Problem description. Retype the part of the material that opens with the line containing "Screen dimensions: 1123x1064" and closes with the line containing "(x=1093, y=25)", including both of those lines, and leave the pictures out of your answer.

Stored rows.

────

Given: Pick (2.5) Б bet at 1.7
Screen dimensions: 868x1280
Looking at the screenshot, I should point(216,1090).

────

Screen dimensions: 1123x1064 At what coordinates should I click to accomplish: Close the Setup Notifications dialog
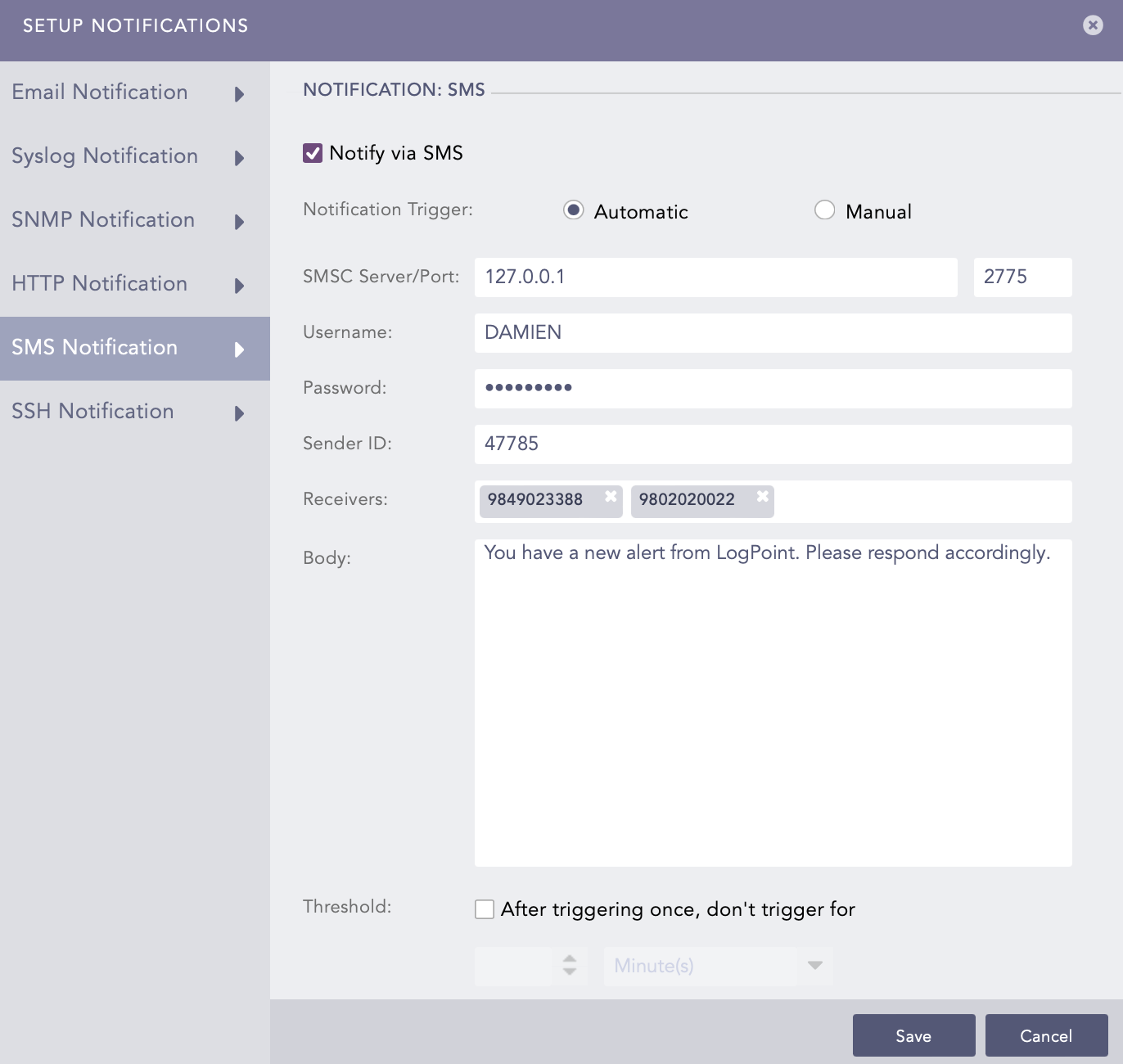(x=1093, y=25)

────

Worked solution.
Screen dimensions: 1123x1064 At what coordinates should I click to accomplish: Close the Setup Notifications dialog
(x=1093, y=25)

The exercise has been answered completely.